標準的なイギリス英語の発音を学ぶための参考書で、発音矯正の専門家によって執筆されています。日本の英語発音教育を扱った研究書『日本人は英語の発音をどう学び、教えてきたか』(田邉裕司 著、研究社)でも、「別格」として高く評価されている質の高い教材です。

 

■ “English Phonetics and Pronunciation Practice”(P. Carley, I. M. Mees, B. Collins 著)(日本語版あり

著者たちは、ロンドン大学(UCL)の SCEP(英語音声学夏期講座)で英語音声学を講じてきた実践家でもあり、音声学の基礎理論から現代イギリス英語の発音までを幅広く網羅しています。
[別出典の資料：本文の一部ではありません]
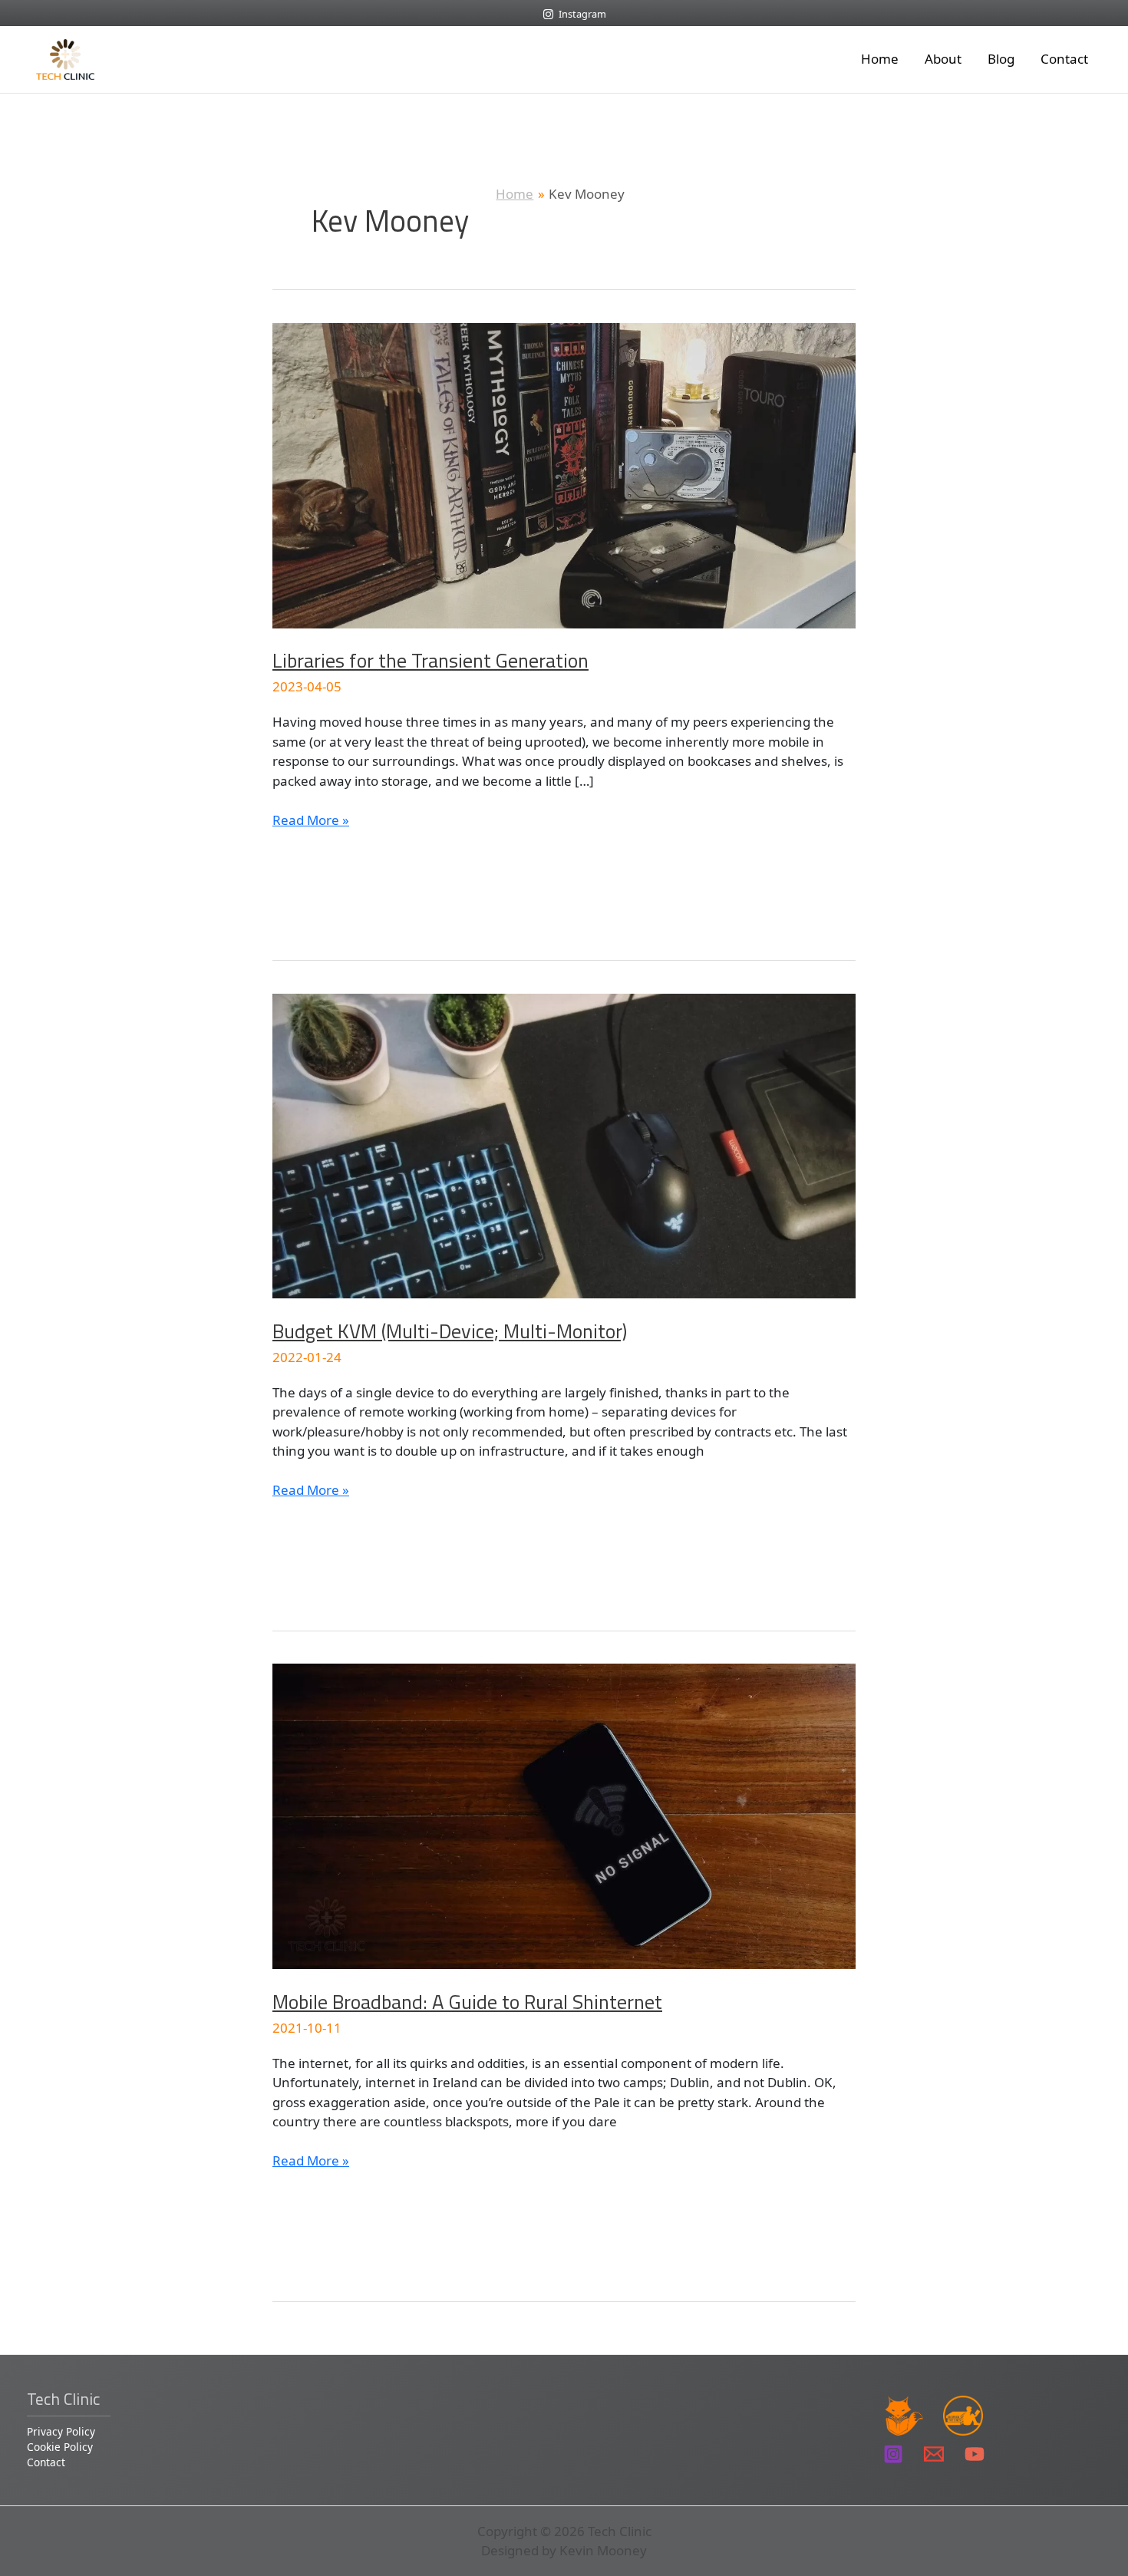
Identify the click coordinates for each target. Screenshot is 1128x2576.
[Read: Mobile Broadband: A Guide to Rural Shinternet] (564, 1815)
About (943, 59)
豊富な練習ドリルを通じ、実践的なトレーニングができる内容となっています。

 

■ “Intonation of Colloquial English”(J. D. O'Connor & G. F. Arnold 著)(日本語版あり

1973年出版の古典的名著で、イギリス英語のイントネーション理論における基本書のひとつです。私が参加した UCL の英語音声学夏期講座でも毎年言及されていた、信頼性の高いテキストです。

 

これらの書籍は参考資料の一部です。実際のレッスンでは、受講生一人ひとりの目標や課題を丁寧に見極め、必要な説明や練習を取り入れ、日本人学習者にとって効果的な内容となるよう工夫しています。

 

Q. レッスンは時間通りに終わりますか?

A. 原則として、1回50分の設定で進めていますが、発音の変化が見え始めたタイミングや、確認・復習を丁寧に行いたい場面では、20〜30分程度延長することがあります。もちろん延長は強制ではなく、受講者の都合を最優先していますので、当日の予定がある場合は、事前にお知らせいただければ時間通りに終了します。

 

CELTA取得時には、5分単位でレッスンプランを作成し、それに従って実践する時間管理の訓練を受けており、また英会話学校勤務時代には、受講者間の公平性を保つ観点から、時間厳守を徹底していました。現在は、そうした経験を土台に、熱意と柔軟性のバランスを大切にしながら、レッスンを行っています。

 

Q. レッスンが延長された場合、追加料金はかかりますか?

A. いいえ、かかりません。レッスン時間を延長した場合でも、追加料金は一切いただいておりません。あくまで、発音改善の区切りが良い場面や、必要な確認が残っている場合に、講師の判断で柔軟に時間を調整しているものであり、受講者の費用負担が増えることはありません。

 

Q. レッスンを延長した場合、他のレッスンで短縮調整しますか?

A. 受講前の面談では、「延長した場合は、別の回を短縮するなどして、平均50分程度に調整します」とご案内しています。ただし、実際のレッスンでは内容の流れや理解の深まりを重視しているため、これまでに短縮したのは数回のみで、それも最大で5分程度でした。必要がある場合には、少し長めに丁寧に進めることが多くなっています。